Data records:

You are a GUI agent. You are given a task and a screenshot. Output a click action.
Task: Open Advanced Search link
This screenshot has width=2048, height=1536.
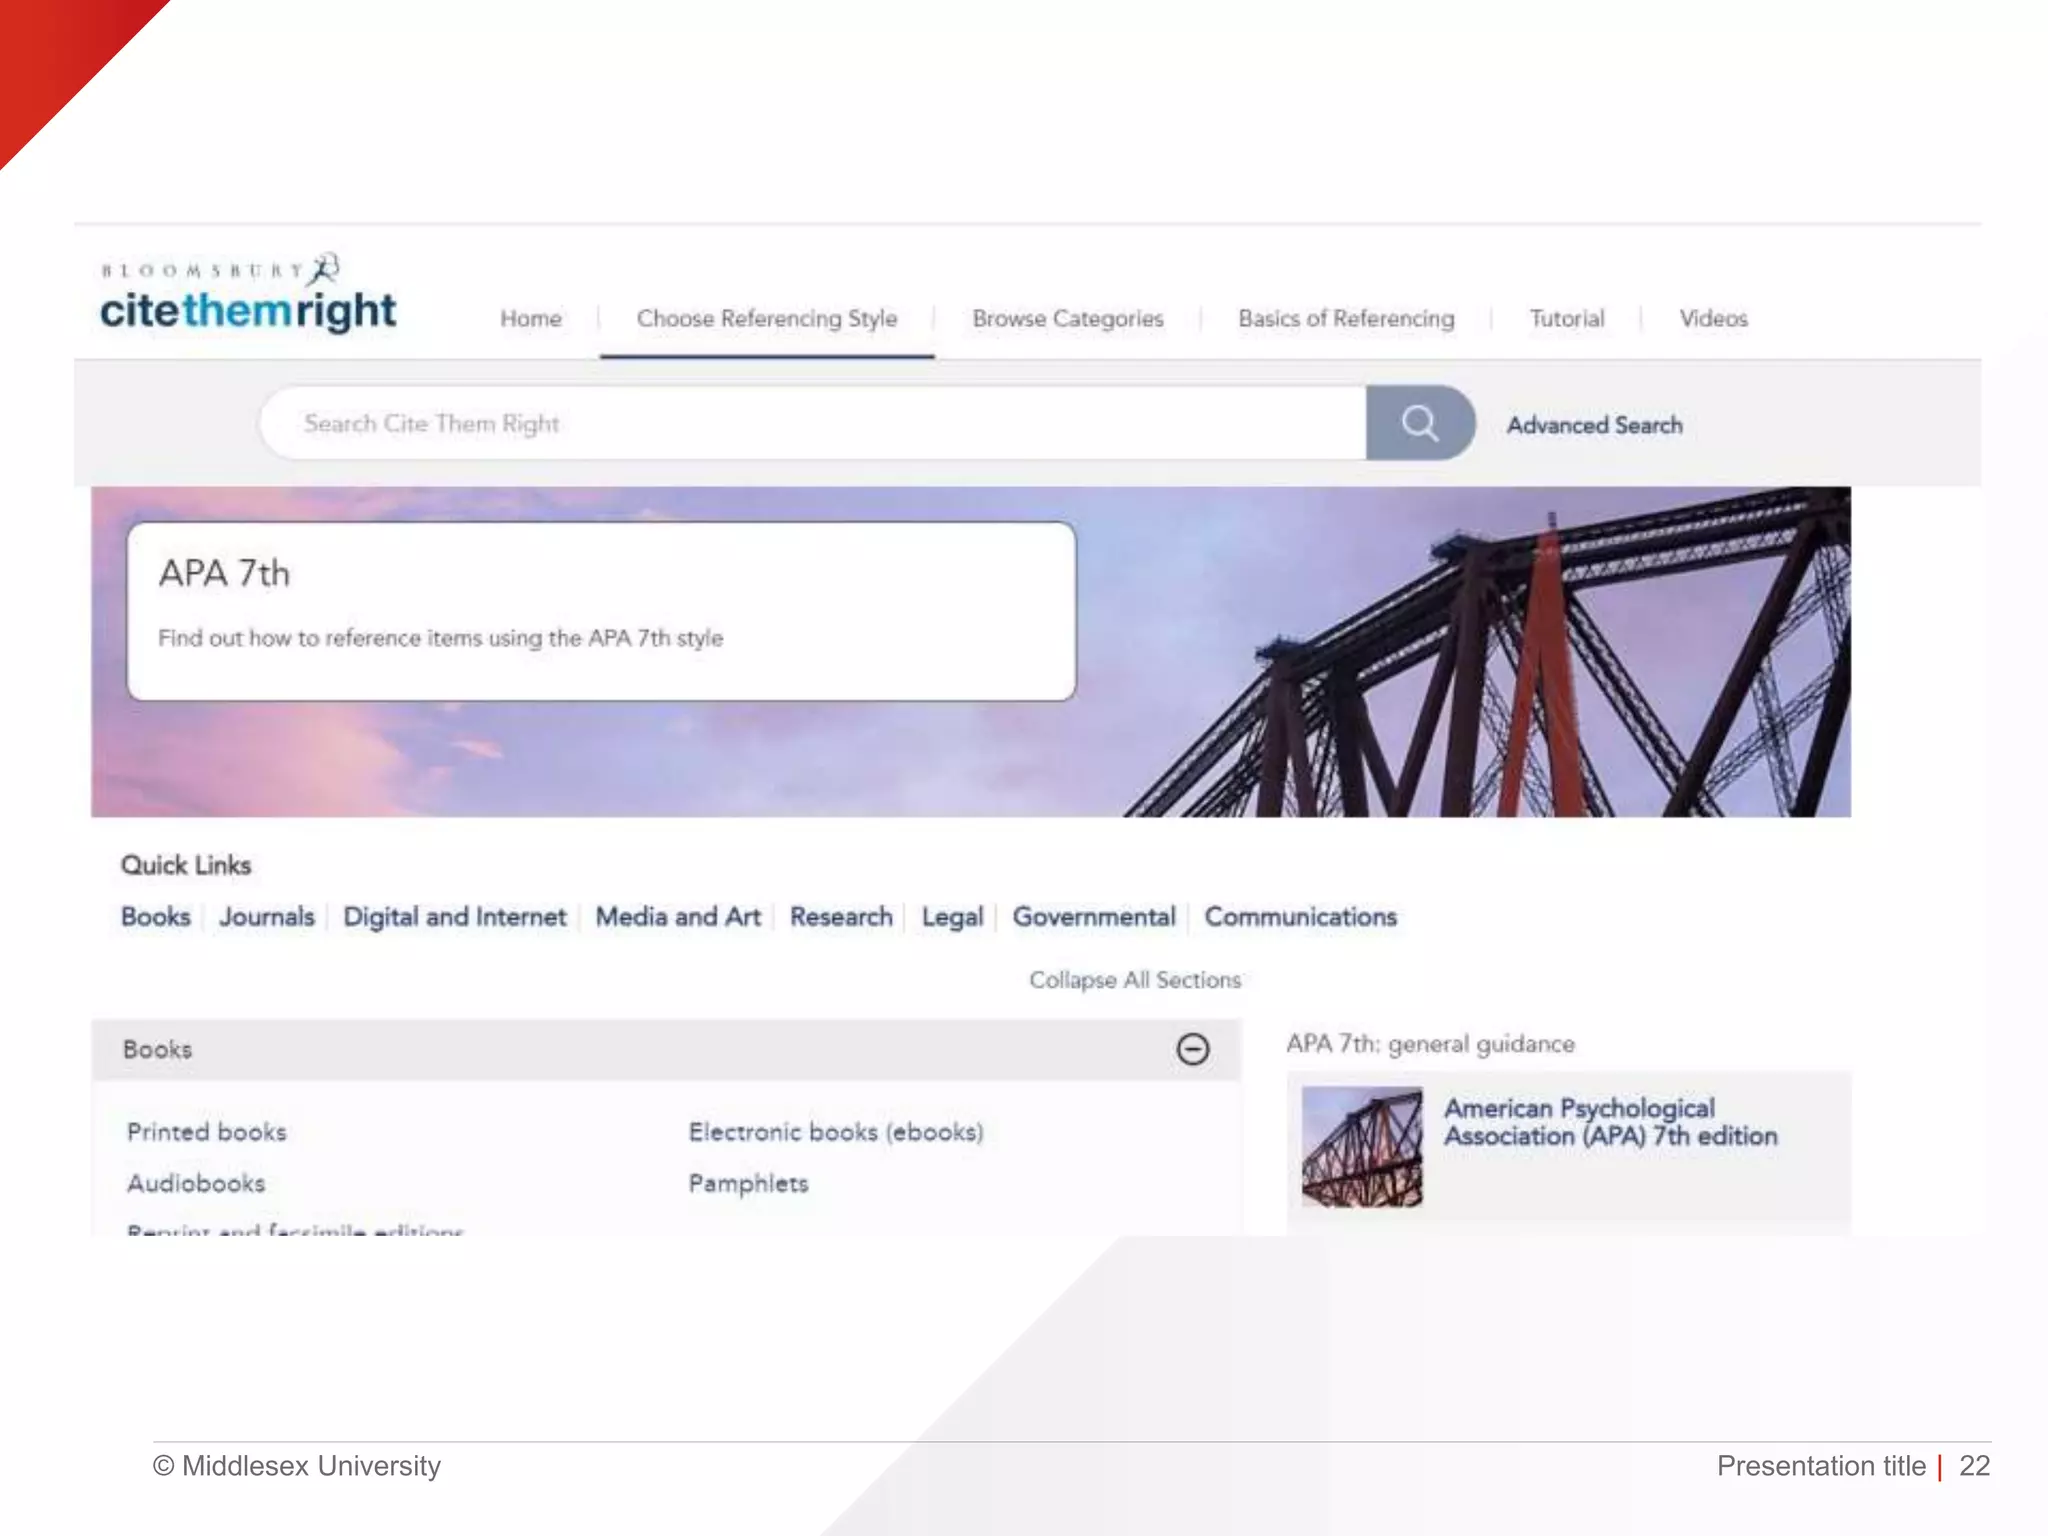[1594, 425]
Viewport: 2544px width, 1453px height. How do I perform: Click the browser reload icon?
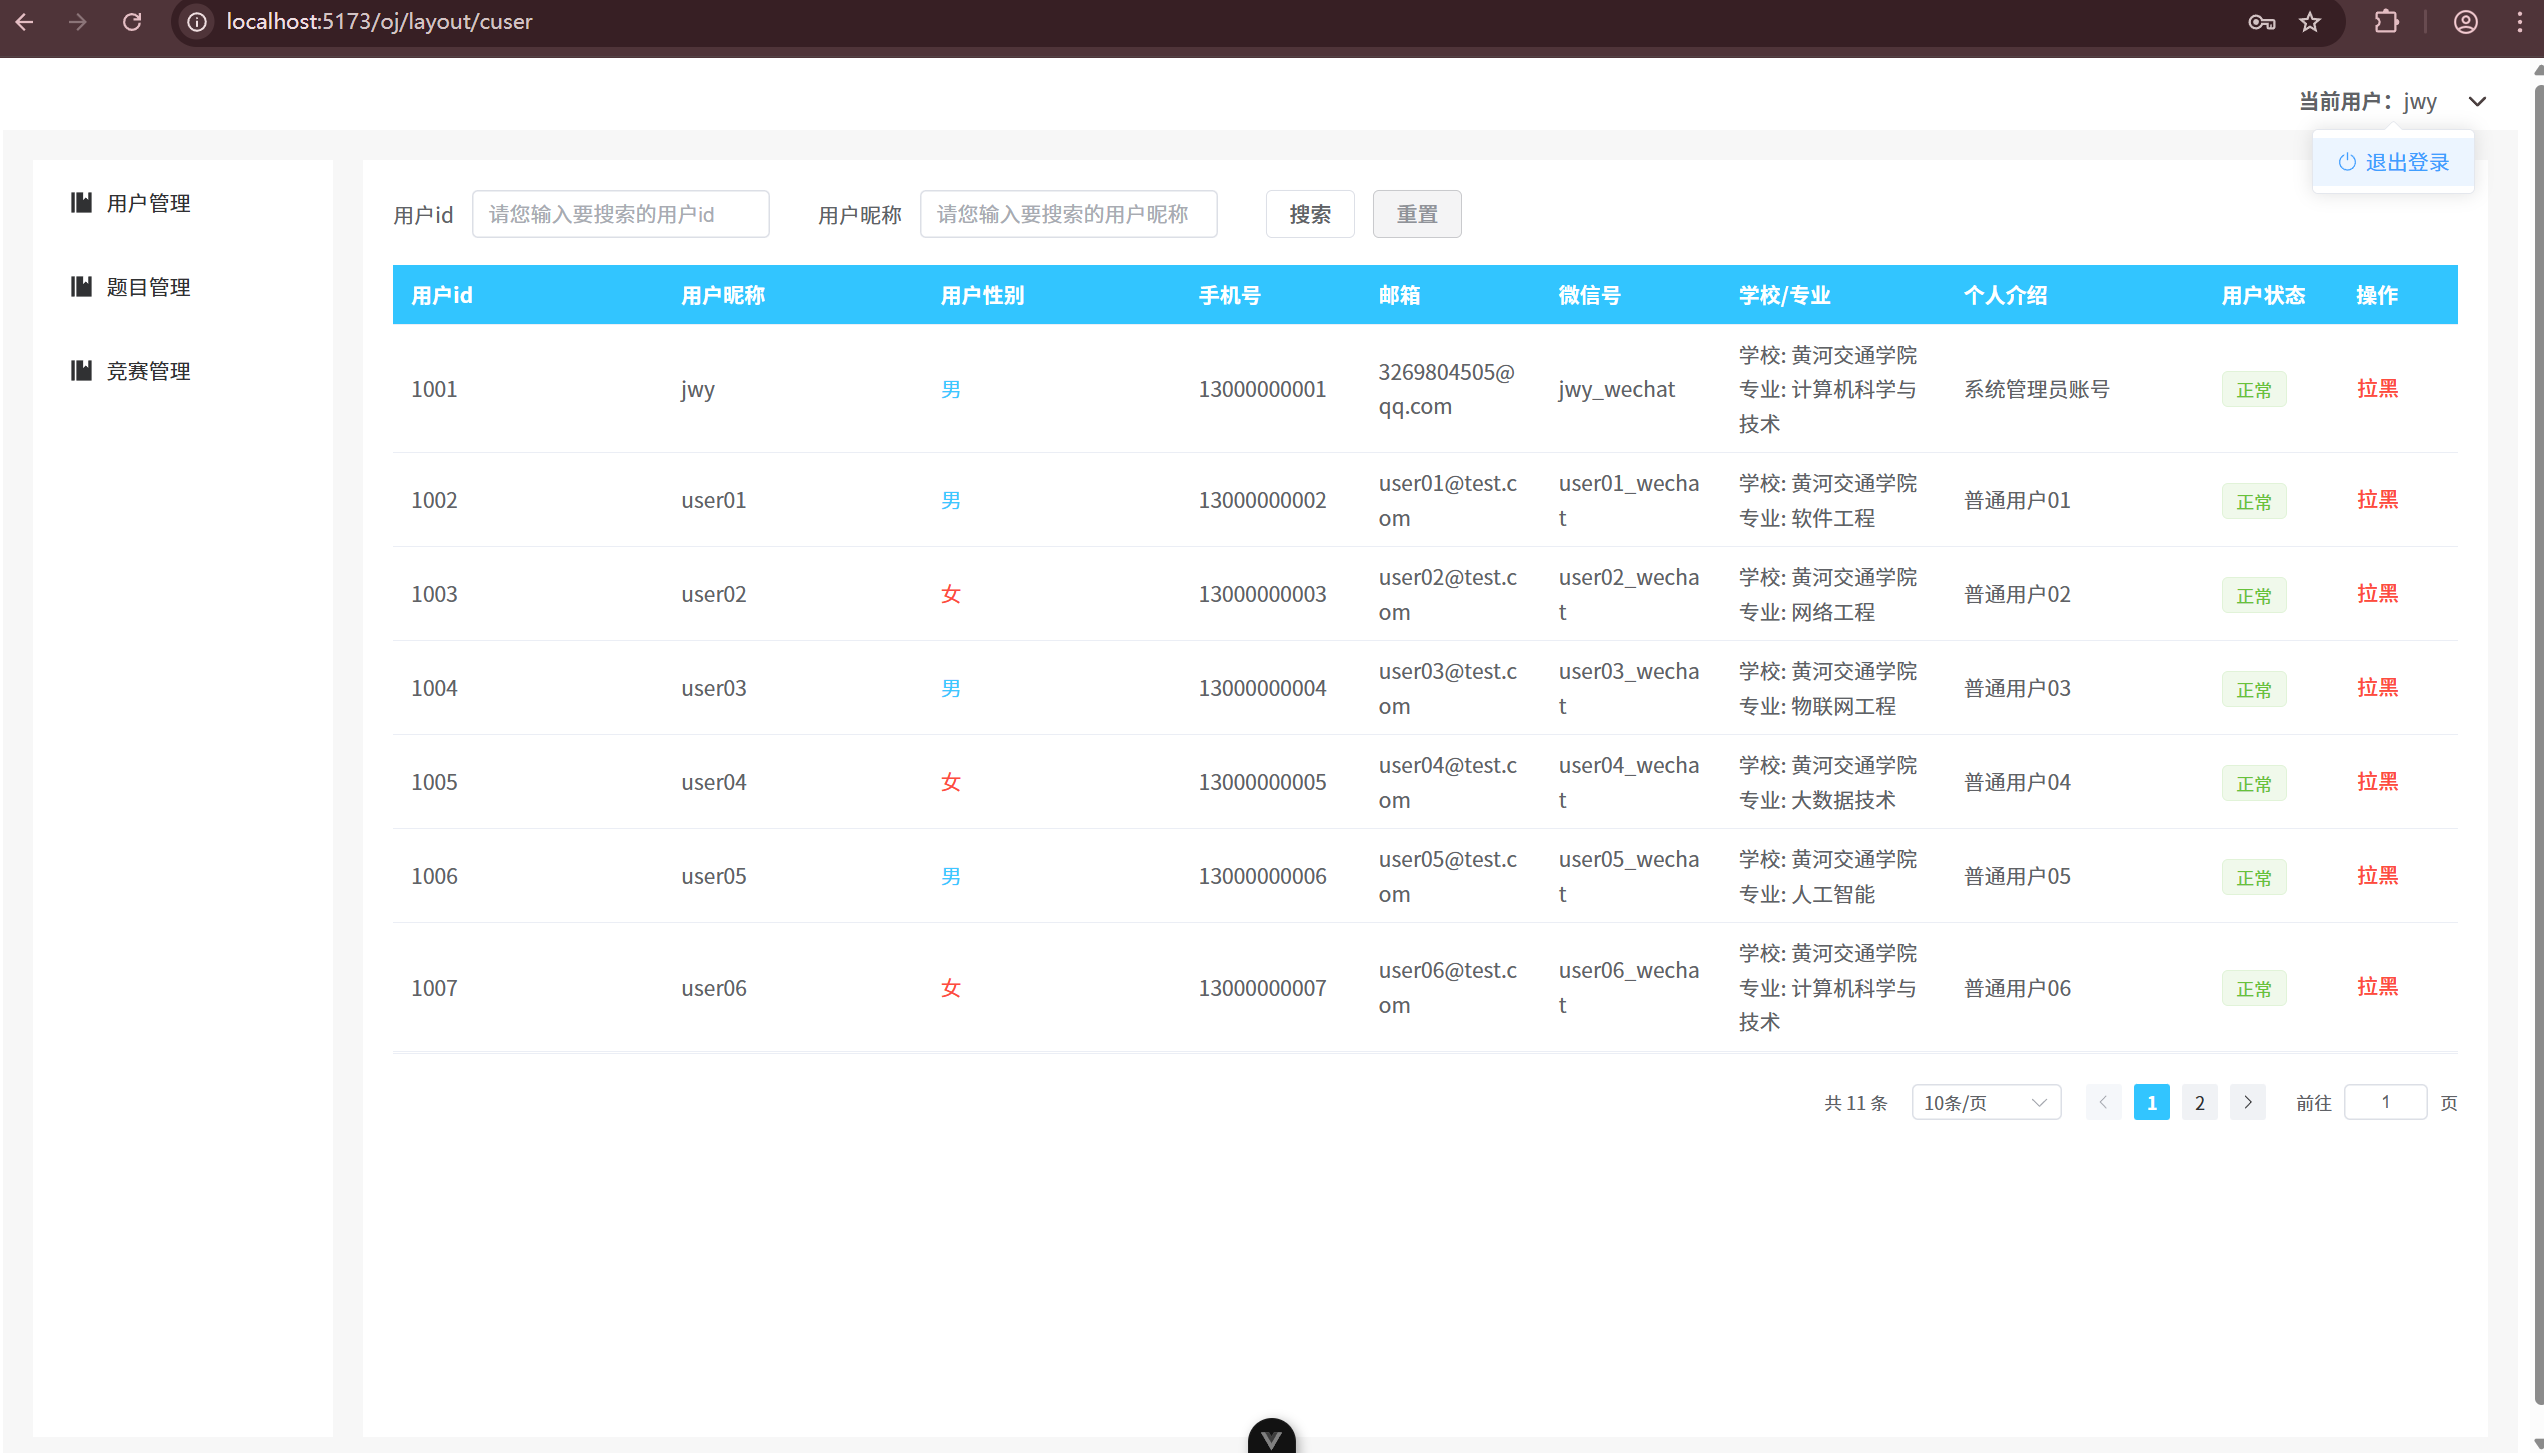[x=132, y=22]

— Required work —
What is needed is an exact printout of every record above, with the pictures left out.

— Response to this exercise —
You are a GUI agent. You are given a task and a screenshot. Output a click action.
Task: Open Advanced Search link
This screenshot has width=2048, height=1536.
[1594, 425]
Viewport: 2544px width, 1453px height. How do I perform: Click the browser reload icon?
[x=132, y=22]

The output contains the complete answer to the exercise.